Napping is often frowned upon in many Western countries, says the lead author of the US study, Ji Xiaopeng, from the University of Delaware. In these countries, the monophasic sleep pattern – sleeping once a day, usually for eight hours at a stretch – would be considered a sign of mental maturity, she says.
In any case, a study by Michigan State University in the US shows we should not expect life-changing effects from a nap. As its authors write in the journal Sleep, a short nap has little benefit for cognitive abilities and would especially not compensate for a night of poor sleep.
“We found that short naps of 30 or 60 minutes did not show any measurable effects,” lead author Kimberly Fenn said.

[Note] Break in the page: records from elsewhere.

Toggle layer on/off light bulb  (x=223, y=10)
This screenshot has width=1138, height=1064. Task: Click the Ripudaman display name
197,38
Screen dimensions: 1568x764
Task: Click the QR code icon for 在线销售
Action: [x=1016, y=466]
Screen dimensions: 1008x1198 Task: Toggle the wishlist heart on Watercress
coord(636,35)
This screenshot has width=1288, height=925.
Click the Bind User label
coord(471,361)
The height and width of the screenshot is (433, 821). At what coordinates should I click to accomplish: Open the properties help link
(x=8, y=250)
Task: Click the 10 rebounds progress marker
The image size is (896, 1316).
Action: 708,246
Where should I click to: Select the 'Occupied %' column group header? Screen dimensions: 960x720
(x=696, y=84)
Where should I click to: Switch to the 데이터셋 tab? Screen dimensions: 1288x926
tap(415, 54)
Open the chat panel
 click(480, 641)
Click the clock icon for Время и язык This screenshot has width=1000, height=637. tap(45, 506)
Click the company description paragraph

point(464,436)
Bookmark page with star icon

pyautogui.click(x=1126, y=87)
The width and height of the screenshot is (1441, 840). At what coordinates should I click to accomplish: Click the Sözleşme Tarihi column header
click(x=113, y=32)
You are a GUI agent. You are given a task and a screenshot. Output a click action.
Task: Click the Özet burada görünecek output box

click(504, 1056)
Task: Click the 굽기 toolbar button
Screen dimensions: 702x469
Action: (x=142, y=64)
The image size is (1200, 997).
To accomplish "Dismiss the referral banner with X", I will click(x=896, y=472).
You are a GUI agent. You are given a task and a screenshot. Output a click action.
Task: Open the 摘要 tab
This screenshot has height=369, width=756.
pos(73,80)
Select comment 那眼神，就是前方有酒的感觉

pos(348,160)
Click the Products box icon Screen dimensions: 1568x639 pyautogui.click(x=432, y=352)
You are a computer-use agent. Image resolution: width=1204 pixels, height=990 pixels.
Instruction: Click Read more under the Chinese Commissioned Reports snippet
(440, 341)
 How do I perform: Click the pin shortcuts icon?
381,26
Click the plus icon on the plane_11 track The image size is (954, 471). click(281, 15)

Regardless of what a nap does, the need for them seems to be partly genetic. At least, that is what sleep doctors at Massachusetts General Hospital in the US found in a large study.
As they report in the journal Nature Communications, there are three types for whom a nap is particularly important: people who get up very early; people who suffer from sleep disorders; and people who need more sleep for genetic reasons.
“This tells us that daytime napping is biologically driven and not just an environmental or behavioural choice,” says co-author Hassan Saeed Dashti.
“Future work may help to develop personalised recommendations for a siesta.”
Previous studies on the topic suggest that the optimal length of a midday nap, as well as the question of whether it is necessary at all, depends primarily on individual factors.
With this in mind, it is best to avoid napping too late in the day and resting for too long: 20 to 30 minutes are often ideal to avoid slipping into REM (rapid eye movement) sleep and feeling even more exhausted after waking up than before.